Because of these uses, it should be made more robust, including integration with external certificate providers. Multiple commercial certificate providers have APIs for automating the submission of CSRs and requesting issuance of signed certificates. In the standalone or client/server model, the toolkit should be able to define an external certificate provider, and if the proper "definition" (API mapping) is available, use provided credentials to request and receive a signed certificate. There should be an intermediate mapping between a "toolkit-standard communication method" and the communication with the external provider, so that the toolkit requestor (standalone/client) does not need to change; either the server maps the standard request to a specific provider, or the standalone component uses the pluggable mapping to do the same.
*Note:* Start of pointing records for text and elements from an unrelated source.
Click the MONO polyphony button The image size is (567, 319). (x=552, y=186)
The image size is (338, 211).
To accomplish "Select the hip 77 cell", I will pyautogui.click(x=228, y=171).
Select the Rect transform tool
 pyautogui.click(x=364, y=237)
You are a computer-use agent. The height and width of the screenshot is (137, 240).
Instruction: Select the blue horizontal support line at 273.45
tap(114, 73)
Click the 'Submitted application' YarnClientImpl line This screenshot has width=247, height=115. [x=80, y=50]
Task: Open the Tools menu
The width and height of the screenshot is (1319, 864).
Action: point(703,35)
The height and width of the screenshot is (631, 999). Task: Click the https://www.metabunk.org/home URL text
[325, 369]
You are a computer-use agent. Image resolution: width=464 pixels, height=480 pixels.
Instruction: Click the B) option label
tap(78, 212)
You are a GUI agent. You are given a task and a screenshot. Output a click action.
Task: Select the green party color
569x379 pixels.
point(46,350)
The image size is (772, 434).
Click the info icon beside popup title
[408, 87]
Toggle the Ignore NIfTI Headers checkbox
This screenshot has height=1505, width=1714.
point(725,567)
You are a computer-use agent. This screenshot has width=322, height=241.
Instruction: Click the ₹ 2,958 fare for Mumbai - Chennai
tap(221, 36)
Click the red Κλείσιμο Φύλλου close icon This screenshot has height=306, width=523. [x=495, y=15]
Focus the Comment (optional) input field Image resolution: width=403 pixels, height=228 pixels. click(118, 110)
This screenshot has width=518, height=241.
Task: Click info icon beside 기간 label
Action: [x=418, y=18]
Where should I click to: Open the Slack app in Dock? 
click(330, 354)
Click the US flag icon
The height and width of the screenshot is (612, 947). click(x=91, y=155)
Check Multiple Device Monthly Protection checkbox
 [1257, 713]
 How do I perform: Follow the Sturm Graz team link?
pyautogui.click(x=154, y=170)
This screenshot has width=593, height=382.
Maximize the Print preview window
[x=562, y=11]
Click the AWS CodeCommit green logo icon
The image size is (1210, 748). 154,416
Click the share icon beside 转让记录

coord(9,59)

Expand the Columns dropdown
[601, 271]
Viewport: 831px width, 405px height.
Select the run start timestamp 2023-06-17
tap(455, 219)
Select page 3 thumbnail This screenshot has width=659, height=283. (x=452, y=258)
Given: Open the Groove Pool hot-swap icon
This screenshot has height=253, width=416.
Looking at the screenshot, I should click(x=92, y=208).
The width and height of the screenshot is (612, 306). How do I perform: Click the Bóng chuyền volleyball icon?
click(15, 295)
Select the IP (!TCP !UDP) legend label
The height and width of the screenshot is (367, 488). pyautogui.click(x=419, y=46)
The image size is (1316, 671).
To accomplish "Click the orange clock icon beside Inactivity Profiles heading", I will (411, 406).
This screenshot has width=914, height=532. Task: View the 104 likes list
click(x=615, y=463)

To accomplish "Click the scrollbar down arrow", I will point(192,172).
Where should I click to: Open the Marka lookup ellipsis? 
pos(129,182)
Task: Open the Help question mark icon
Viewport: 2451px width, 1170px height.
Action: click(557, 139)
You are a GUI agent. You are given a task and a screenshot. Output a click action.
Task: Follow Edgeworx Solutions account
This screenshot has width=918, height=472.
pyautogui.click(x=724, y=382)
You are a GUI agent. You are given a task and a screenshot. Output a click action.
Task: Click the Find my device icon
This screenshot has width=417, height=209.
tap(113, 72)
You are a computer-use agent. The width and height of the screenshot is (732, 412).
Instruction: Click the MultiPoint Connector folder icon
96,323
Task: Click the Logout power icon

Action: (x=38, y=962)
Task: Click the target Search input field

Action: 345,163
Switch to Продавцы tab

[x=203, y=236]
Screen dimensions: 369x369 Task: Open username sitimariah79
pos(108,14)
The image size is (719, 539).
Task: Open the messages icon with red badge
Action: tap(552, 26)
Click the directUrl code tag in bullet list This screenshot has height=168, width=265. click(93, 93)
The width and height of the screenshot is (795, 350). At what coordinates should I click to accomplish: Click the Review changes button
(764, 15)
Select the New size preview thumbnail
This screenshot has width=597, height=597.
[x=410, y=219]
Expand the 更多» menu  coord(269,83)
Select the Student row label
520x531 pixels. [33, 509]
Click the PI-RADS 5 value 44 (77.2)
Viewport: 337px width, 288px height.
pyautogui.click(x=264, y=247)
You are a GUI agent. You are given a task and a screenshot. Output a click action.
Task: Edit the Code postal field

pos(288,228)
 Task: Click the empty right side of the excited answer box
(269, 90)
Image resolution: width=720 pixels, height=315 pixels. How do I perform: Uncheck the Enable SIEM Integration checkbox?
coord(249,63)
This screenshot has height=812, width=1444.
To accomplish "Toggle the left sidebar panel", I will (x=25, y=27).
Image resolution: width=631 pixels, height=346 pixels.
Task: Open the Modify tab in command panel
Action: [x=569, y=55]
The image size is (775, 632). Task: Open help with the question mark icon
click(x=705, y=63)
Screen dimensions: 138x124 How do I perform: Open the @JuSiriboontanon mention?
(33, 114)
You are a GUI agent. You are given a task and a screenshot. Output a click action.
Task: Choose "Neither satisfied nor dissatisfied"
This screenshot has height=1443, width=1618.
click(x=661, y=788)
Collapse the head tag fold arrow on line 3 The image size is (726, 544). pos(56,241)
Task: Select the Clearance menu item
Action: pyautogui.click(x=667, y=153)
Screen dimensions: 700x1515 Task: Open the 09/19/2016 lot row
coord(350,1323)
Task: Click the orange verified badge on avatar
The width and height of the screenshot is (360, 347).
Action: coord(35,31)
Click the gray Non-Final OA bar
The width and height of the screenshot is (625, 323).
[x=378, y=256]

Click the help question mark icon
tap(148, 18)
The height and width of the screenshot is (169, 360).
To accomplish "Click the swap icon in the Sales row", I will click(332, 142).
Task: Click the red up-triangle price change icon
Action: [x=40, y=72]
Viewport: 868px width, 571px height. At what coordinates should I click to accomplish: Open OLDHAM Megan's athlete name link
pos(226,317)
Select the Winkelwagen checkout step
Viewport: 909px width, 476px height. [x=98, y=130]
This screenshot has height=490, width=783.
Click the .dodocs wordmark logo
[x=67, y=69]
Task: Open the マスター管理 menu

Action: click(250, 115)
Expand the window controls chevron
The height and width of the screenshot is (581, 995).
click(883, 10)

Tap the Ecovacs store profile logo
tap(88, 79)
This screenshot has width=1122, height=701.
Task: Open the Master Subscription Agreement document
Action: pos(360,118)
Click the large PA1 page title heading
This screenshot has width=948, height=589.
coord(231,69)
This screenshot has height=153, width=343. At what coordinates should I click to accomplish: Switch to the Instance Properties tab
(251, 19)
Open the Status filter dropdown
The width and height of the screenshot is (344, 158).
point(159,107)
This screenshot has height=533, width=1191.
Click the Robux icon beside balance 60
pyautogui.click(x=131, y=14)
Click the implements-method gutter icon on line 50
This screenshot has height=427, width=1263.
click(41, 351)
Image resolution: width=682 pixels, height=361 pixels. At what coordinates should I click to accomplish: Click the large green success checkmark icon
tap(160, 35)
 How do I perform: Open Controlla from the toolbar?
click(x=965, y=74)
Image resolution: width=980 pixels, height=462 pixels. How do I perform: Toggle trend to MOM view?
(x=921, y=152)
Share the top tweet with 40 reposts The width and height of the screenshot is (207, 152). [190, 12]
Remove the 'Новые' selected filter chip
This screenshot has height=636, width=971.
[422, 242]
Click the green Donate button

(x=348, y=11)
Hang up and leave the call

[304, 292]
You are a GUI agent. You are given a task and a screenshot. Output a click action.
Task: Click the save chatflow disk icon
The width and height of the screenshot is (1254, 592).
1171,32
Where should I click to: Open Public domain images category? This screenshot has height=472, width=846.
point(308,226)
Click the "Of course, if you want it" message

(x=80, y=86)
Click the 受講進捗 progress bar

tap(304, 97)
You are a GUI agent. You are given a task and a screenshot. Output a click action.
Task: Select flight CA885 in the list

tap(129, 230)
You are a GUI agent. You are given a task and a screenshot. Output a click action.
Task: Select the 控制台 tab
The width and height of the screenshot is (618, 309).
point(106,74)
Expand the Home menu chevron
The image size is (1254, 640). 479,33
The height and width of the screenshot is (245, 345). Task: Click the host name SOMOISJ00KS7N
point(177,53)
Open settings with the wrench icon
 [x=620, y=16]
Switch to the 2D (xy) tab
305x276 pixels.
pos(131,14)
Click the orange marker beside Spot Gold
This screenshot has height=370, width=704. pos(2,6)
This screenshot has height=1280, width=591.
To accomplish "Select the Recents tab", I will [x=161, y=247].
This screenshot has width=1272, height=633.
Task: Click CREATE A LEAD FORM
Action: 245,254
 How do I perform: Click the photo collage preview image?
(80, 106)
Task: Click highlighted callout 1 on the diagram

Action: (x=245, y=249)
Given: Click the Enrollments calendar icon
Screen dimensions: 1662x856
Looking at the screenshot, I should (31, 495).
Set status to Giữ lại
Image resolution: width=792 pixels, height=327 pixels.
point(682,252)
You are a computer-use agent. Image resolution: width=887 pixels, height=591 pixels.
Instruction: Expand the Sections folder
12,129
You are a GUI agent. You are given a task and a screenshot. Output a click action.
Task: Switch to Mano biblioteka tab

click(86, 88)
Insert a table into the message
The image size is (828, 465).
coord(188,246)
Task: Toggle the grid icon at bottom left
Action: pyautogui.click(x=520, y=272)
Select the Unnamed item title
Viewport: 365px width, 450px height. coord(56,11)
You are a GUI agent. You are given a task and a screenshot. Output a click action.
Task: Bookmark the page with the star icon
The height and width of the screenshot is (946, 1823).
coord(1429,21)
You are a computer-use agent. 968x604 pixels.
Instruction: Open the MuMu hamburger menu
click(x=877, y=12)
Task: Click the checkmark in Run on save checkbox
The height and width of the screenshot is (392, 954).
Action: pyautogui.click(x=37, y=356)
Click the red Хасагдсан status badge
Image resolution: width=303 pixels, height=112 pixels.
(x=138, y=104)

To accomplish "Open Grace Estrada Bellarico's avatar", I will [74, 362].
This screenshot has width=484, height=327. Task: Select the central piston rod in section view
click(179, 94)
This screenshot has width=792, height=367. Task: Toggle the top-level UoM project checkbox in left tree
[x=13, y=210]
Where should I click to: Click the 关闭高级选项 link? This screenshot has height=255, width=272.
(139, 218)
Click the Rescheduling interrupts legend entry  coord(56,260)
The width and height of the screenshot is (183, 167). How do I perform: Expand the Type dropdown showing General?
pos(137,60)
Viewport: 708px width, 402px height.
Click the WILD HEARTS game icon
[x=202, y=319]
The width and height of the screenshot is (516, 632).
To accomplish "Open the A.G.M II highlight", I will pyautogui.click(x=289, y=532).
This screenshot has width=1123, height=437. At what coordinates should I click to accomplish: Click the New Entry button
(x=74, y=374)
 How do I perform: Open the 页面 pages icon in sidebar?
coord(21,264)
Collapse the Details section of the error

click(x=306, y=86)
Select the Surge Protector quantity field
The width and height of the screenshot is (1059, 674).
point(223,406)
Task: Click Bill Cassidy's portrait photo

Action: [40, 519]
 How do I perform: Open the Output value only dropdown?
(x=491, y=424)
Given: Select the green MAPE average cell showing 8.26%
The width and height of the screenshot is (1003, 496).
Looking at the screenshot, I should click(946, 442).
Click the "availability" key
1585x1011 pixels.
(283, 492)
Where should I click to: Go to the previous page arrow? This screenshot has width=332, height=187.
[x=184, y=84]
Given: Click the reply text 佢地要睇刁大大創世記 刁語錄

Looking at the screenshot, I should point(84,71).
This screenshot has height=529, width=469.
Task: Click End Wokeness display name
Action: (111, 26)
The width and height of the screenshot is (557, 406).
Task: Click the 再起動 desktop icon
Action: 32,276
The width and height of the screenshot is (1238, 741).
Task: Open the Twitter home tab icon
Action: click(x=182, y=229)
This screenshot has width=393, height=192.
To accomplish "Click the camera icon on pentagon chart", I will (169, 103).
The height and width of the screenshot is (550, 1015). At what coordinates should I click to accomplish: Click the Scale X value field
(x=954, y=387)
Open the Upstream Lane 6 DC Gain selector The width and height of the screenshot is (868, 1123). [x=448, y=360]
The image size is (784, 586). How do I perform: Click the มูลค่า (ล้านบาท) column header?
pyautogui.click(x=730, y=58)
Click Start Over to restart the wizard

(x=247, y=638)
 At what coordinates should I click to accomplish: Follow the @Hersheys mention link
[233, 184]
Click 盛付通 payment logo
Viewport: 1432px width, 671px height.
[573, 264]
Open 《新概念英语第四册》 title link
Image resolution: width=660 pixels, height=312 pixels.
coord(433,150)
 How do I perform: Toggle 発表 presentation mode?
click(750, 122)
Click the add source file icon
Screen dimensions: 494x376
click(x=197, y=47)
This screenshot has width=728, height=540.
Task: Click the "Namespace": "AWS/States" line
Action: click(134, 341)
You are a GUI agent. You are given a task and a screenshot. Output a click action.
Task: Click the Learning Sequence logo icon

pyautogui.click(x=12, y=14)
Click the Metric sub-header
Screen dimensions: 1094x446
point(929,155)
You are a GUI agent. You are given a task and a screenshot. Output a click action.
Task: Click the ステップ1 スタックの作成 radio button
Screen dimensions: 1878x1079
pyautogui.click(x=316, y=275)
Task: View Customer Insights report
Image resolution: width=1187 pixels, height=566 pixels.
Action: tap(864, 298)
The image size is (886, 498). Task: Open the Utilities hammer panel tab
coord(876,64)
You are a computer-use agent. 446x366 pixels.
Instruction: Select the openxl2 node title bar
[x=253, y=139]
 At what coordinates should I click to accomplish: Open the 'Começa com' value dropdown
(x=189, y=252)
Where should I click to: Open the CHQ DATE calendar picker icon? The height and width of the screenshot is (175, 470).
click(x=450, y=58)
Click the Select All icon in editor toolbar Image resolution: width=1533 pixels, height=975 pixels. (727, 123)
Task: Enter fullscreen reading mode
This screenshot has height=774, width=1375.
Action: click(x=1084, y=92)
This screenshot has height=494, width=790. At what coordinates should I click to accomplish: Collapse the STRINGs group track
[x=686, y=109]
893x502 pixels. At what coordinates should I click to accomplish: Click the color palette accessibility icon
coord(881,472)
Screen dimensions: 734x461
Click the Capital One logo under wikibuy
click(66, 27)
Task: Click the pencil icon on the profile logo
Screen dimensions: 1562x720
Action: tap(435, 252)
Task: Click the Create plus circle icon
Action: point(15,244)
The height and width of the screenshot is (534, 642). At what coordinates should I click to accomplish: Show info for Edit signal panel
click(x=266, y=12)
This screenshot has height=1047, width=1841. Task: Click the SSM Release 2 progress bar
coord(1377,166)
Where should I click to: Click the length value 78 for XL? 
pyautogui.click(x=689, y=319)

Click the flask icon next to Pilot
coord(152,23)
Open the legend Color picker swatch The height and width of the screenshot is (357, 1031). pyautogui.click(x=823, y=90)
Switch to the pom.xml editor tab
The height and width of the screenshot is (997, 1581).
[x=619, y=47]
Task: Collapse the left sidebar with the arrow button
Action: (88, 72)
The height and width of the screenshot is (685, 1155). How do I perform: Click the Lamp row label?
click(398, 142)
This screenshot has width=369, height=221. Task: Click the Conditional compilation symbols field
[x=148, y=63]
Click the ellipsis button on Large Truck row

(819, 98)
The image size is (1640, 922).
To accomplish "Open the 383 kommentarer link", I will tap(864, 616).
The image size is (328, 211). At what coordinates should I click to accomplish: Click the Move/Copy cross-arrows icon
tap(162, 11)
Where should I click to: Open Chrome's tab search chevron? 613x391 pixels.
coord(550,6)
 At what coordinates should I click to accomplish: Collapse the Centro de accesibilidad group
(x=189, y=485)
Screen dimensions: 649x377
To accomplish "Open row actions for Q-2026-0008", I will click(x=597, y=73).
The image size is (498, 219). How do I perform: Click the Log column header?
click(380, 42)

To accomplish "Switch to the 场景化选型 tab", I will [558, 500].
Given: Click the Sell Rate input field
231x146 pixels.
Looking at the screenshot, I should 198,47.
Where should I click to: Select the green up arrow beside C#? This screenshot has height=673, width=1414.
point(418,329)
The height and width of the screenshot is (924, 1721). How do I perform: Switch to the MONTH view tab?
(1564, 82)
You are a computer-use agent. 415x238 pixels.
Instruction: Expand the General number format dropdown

Only two definitions should be required to mark this ticket as complete:
- the internal NiFi provider (map toolkit commands to internal openssl generation commands)
- an external provider (suggest letsencrypt.org as it is free, non-profit, and domain validation (DV) is automated)
Additional definitions can be provided as follow-on tickets independent of this ticket. If internal organization/enterprise certificate providers are needed, they can follow the well-defined extension point which should result from this effort.